Soybean Research Principal Investigator Profile – Leonor Leandro
Leonor Leandro, professor, Department of Plant Pathology, Entomology and Microbiology, Iowa State University
Photo courtesy Iowa Soybean Research Center
Why did you decide to pursue a career that includes soybean research?
As a plant pathologist, I was interested in working with a plant that is significant in the Midwest and worldwide. I wanted to apply my knowledge to help farmers be more productive, and soybean research allows me to do that.
What research topic have you completed in the past or are working on now that could have or has had the most significant impact on soybean production?
Soybean sudden death syndrome, or SDS, is one of the most economically costly soilborne pathogens present in Midwestern soybean fields. My lab focuses on the biology and epidemiology of SDS and other fungal diseases of soybean, especially in the genus Fusarium. This research helps farmers more effectively manage SDS and soybean root rots to protect yield.
How has the soybean checkoff enhanced your ability to find answers to production problems for farmers?
Since I started working at Iowa State University in 2006, the soybean checkoff has provided my main financial support. The checkoff is absolutely essential to my work, and I have led research projects with support from state, regional and national soy checkoff organizations. Beyond funding, these organizations serve as the link between the university and growers. They have helped me stay in touch with grower needs so that my research addresses real challenges in the field.
Within your area of expertise, what are the top two or three general recommendations you would offer farmers to improve their management practices?
- Be well-informed about their fields, soil types and history so they understand their issues and potential issues. With this knowledge, farmers can avoid wasting money on unnecessary inputs.
- Follow extension and research recommendations to address those issues.
- For diseases like SDS, soybean variety selection for resistance makes a huge difference.
Within your area of expertise, what do you consider to be critical soybean research needs that can impact the profitability of famers in the future?
Current and future soybean research should focus on increasing the resilience of cropping systems, so they can better manage unpredictable conditions. As the climate shifts with changes in temperature, unpredictable moisture patterns and potentially higher CO2 concentrations, we need to understand how diseases and other pests could respond to those conditions. We also need to better understand the soil microbiome and practices that impact the carbon cycle, like cover crops and biochar. Supporting soil health and diversifying cropping systems will improve resilience.

--*--

** What you have to do **
Translate this sentence from the soybean researcher profile into Spanish: "Supporting soil health and diversifying cropping systems will improve resilience."

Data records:
--*--

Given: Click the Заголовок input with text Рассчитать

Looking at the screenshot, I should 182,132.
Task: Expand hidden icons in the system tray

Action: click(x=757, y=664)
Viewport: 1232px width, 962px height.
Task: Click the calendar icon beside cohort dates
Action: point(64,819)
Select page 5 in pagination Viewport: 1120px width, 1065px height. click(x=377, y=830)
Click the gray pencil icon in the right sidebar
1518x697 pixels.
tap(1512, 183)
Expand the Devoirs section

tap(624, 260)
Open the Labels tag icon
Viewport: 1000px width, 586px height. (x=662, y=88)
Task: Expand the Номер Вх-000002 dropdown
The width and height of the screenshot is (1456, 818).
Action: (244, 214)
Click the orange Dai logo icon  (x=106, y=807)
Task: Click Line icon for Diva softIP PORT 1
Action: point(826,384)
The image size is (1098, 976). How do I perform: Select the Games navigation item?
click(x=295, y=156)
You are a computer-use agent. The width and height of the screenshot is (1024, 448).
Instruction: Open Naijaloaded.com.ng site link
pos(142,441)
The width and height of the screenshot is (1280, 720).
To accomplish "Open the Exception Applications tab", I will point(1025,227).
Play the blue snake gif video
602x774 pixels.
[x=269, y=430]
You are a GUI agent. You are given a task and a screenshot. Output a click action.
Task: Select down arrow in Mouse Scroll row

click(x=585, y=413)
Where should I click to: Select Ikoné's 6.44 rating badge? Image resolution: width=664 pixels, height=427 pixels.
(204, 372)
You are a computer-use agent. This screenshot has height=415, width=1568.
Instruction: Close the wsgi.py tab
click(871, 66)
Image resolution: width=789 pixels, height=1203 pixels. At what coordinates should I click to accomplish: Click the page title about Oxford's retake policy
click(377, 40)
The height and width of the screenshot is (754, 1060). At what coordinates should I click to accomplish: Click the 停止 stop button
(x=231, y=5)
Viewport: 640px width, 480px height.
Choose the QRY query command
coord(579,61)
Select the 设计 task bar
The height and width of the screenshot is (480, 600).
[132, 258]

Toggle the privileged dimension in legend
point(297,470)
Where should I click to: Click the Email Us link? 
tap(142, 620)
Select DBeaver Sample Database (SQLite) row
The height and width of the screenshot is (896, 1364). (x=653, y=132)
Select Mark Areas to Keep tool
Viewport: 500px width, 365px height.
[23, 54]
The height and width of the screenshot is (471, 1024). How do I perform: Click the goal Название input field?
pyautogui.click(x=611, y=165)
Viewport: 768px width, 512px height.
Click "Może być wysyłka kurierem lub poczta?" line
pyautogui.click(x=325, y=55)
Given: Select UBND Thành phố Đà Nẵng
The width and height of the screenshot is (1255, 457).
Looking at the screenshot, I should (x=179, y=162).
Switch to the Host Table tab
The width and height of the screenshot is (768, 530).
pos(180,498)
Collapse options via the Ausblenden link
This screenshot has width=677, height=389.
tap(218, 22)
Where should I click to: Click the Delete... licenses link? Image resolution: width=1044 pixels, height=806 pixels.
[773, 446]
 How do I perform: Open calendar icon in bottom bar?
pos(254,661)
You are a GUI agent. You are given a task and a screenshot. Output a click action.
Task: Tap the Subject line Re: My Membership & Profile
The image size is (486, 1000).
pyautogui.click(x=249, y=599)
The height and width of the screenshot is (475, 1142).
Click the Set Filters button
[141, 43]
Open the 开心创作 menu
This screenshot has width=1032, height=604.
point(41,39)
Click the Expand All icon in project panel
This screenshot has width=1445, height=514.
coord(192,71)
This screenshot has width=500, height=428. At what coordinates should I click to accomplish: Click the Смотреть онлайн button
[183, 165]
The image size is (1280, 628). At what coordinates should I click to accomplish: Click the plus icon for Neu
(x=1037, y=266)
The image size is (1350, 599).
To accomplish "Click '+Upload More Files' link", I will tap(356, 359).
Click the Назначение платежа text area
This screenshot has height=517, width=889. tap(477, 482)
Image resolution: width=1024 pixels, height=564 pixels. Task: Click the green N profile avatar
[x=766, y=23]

--*--

** The answer **
Apoyar la salud del suelo y diversificar los sistemas de cultivo mejorará la resiliencia.